> [The task] Reproduce everything from the line containing "Given: Click the word" down to the line containing "[x=504, y=281]", with no changes, omitting the pictures.

** BEGIN Stored data **

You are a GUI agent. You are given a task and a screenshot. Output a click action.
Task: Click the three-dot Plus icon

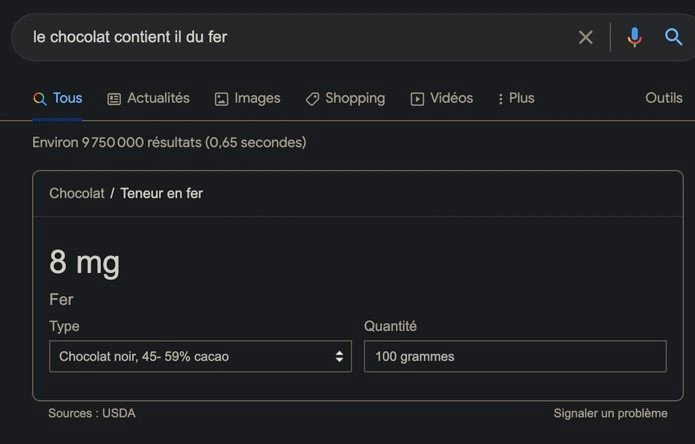click(x=500, y=99)
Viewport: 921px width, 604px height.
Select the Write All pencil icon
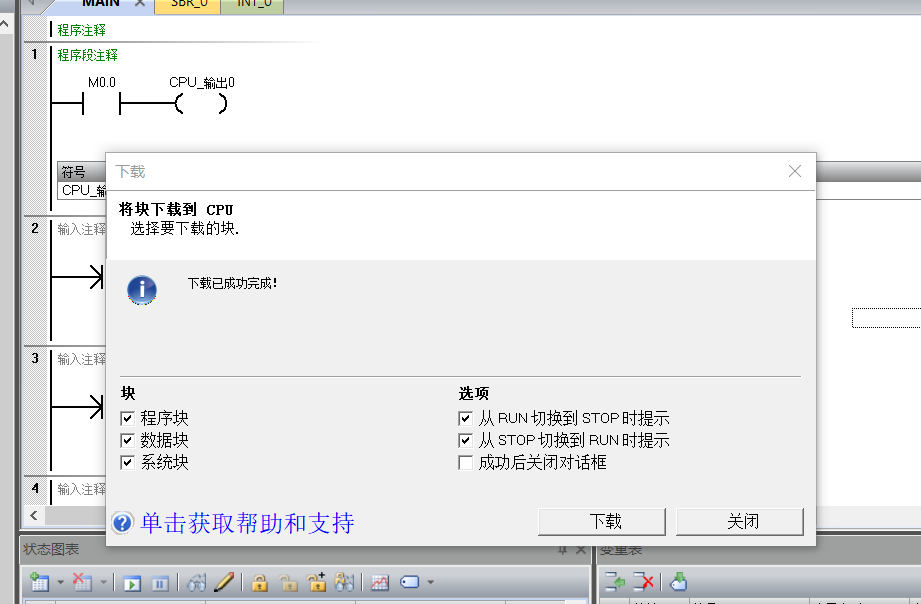click(x=222, y=582)
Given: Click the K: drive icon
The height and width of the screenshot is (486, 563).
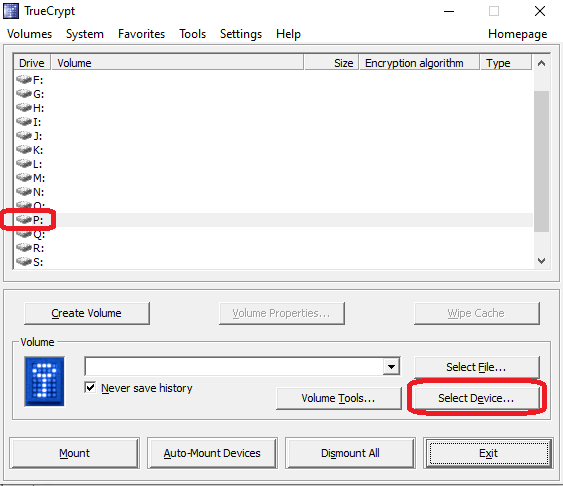Looking at the screenshot, I should pos(24,149).
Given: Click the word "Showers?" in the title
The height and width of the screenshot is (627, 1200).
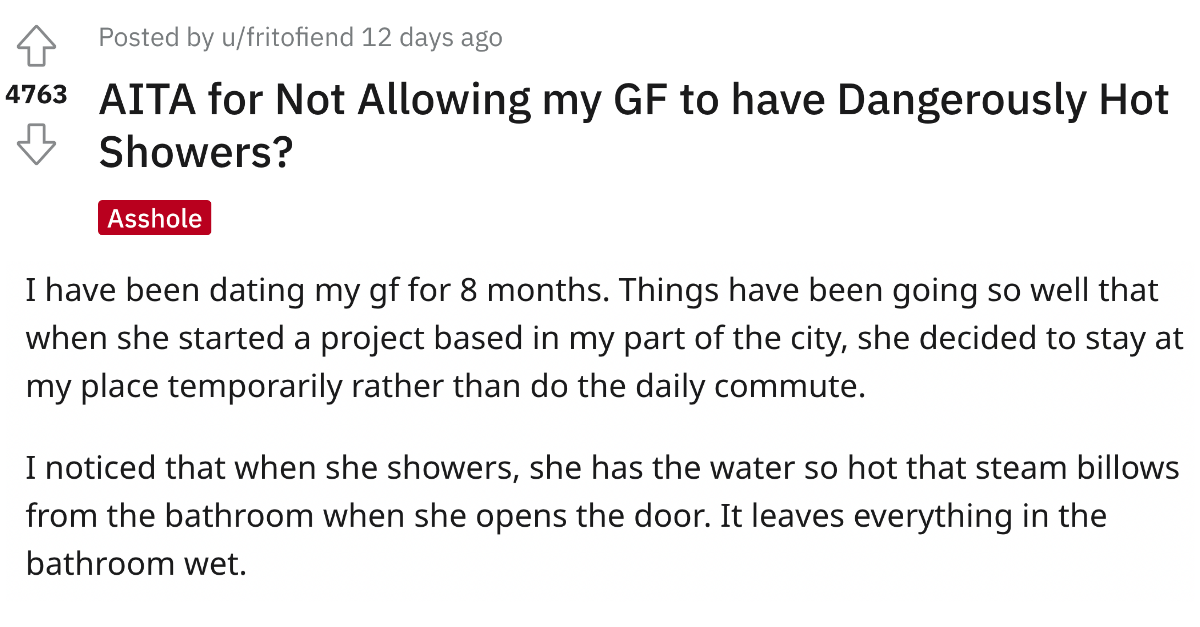Looking at the screenshot, I should click(195, 151).
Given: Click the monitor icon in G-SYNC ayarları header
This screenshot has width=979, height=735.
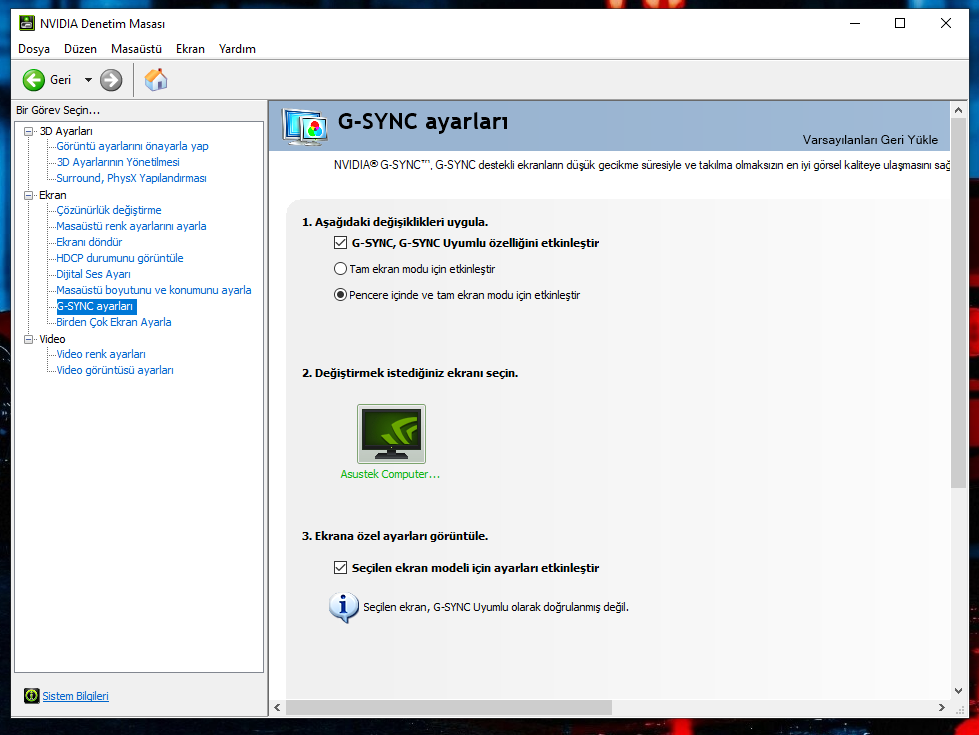Looking at the screenshot, I should click(305, 122).
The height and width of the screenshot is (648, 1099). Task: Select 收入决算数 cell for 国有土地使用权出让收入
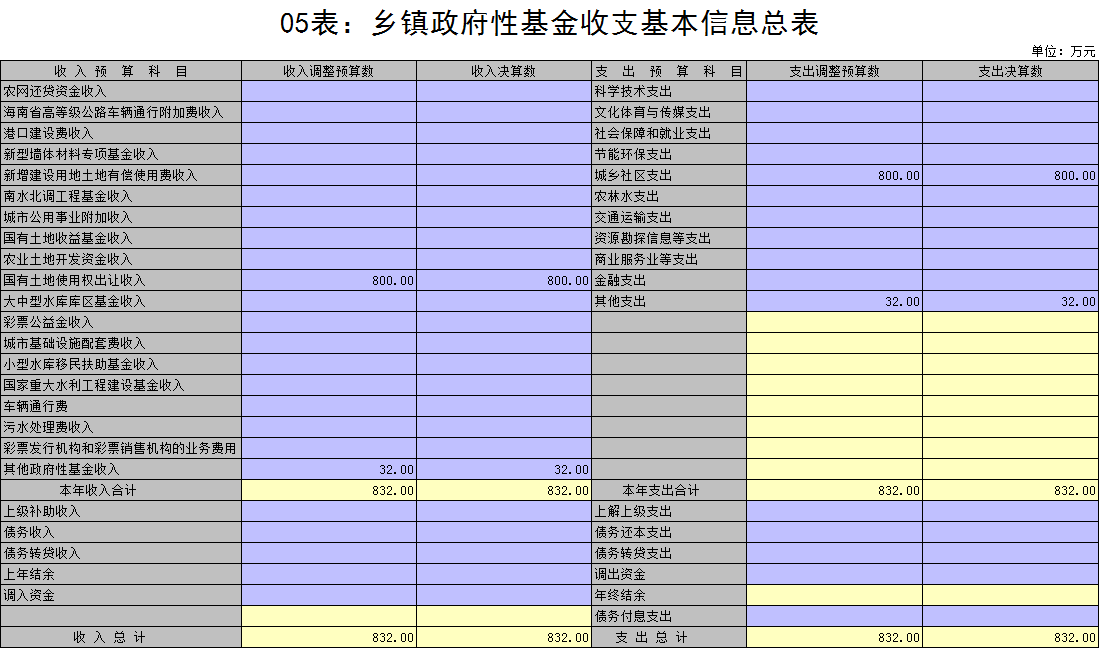[x=504, y=281]
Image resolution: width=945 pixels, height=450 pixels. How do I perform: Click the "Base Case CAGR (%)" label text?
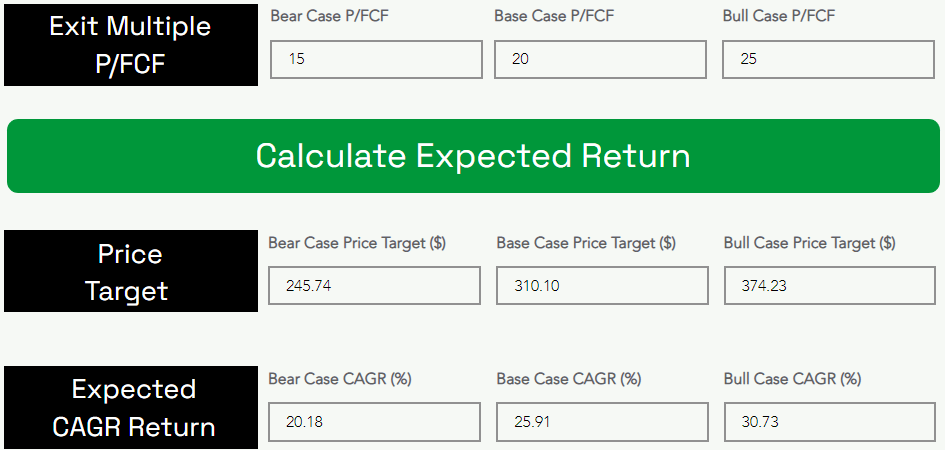(568, 379)
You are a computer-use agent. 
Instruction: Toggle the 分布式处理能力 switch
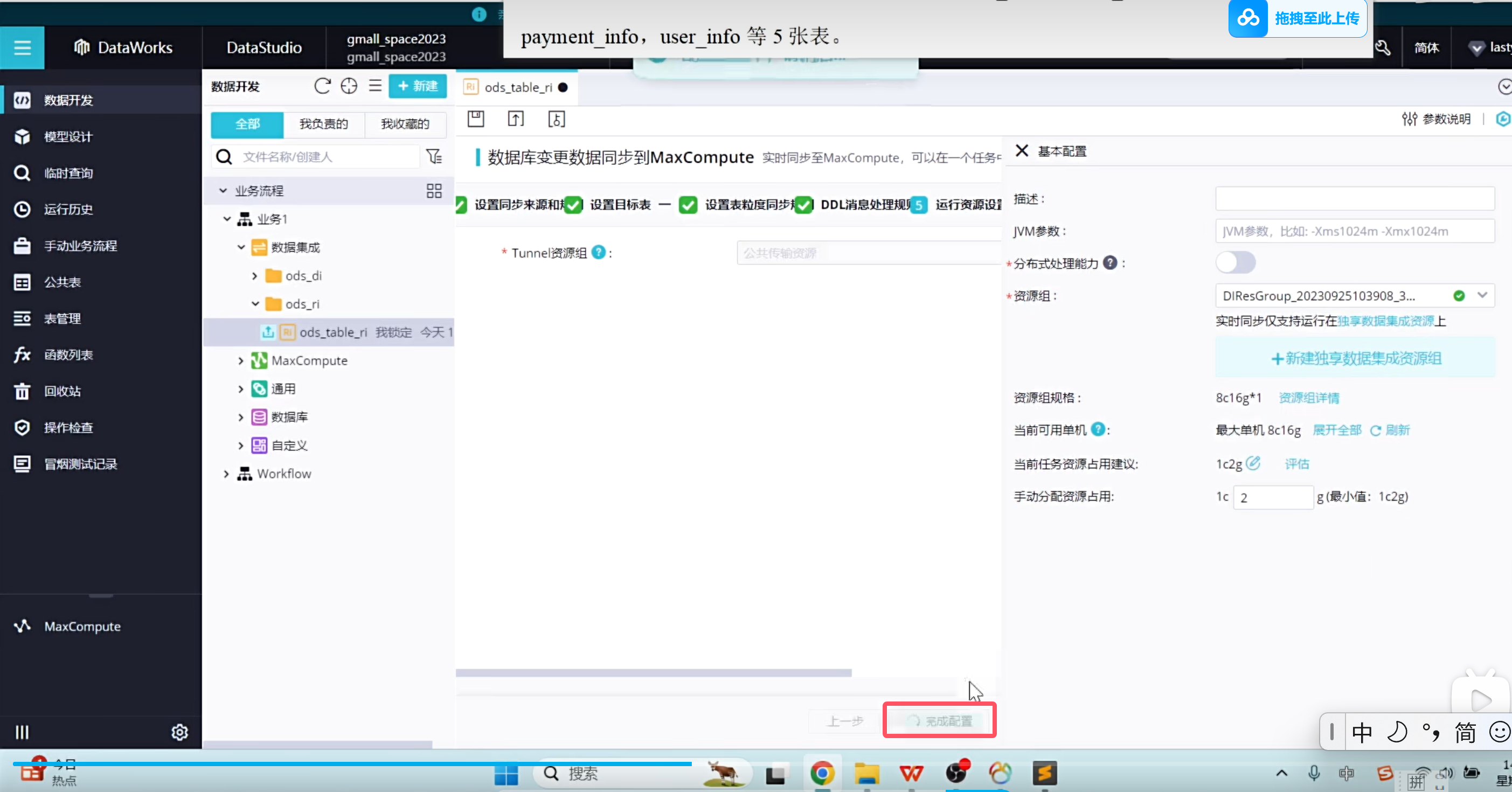[x=1235, y=263]
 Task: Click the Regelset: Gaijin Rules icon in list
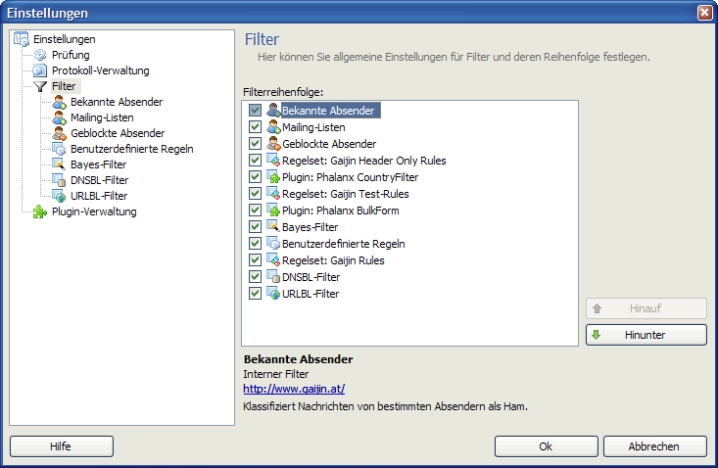(272, 260)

** END Stored data **

> [Problem solution]
Given: Click the word "Showers?" in the title
The height and width of the screenshot is (627, 1200).
Looking at the screenshot, I should click(195, 151).
Given: Click the monitor icon in G-SYNC ayarları header
This screenshot has width=979, height=735.
Looking at the screenshot, I should click(305, 122).
The height and width of the screenshot is (648, 1099). Task: Select 收入决算数 cell for 国有土地使用权出让收入
[x=504, y=281]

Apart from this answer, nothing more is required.